#### Task statement
Output all of the records again, exactly as written.

#### Available data
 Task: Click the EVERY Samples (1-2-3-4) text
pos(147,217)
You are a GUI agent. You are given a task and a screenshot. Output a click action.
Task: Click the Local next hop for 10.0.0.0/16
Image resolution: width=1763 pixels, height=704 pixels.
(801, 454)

#### Answer to this task
 Task: Click the EVERY Samples (1-2-3-4) text
pos(147,217)
You are a GUI agent. You are given a task and a screenshot. Output a click action.
Task: Click the Local next hop for 10.0.0.0/16
Image resolution: width=1763 pixels, height=704 pixels.
(801, 454)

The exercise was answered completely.